WORK REQUIRED: In the entries that follow, find the line containing "Click the blue info icon" and the line containing "Instruction: Click Add", then copy exactly everything from the first through the second except the pictures.

+===+

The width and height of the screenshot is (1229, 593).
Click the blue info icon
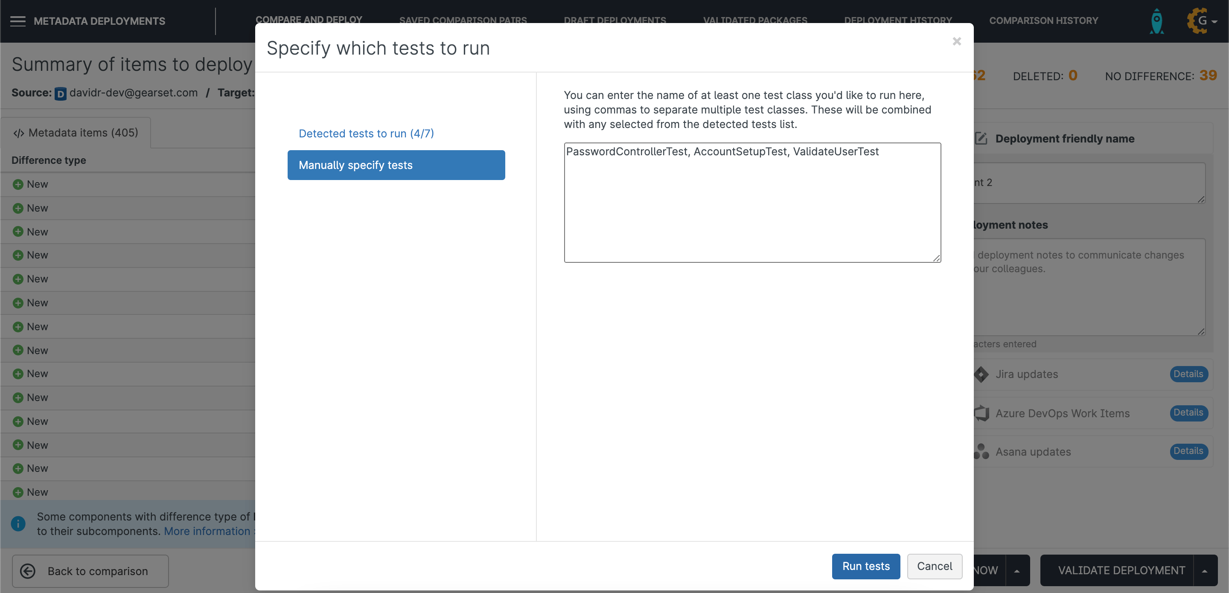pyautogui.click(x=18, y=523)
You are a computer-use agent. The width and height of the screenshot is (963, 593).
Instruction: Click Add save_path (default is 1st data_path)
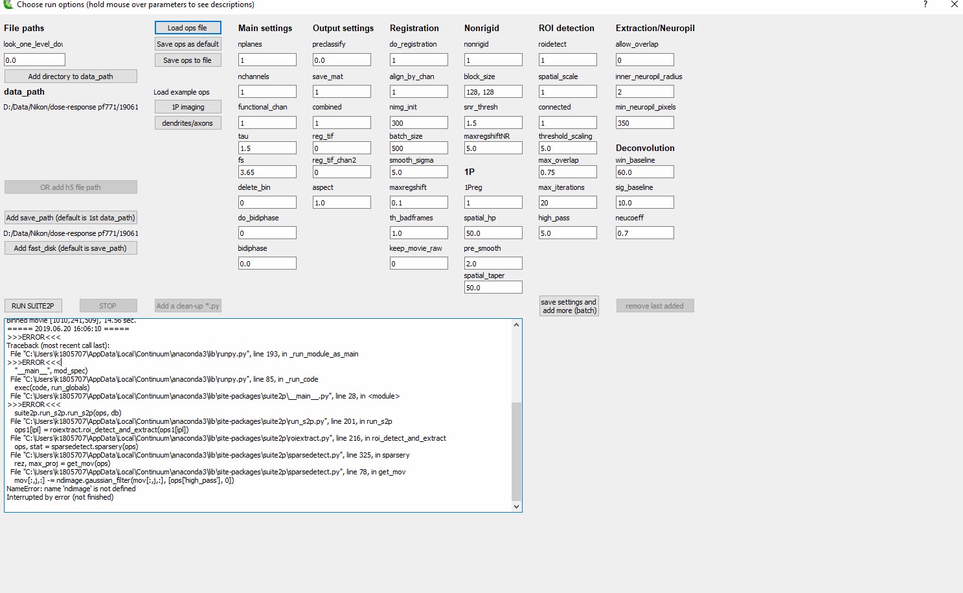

+===+

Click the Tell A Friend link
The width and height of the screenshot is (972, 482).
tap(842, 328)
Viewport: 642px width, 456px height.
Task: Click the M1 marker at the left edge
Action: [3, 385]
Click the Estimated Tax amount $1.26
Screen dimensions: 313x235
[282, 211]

+===+

RESPONSE TO THIS TASK:
Click the blue info icon
pyautogui.click(x=18, y=523)
You are a computer-use agent. The width and height of the screenshot is (963, 593).
Instruction: Click Add save_path (default is 1st data_path)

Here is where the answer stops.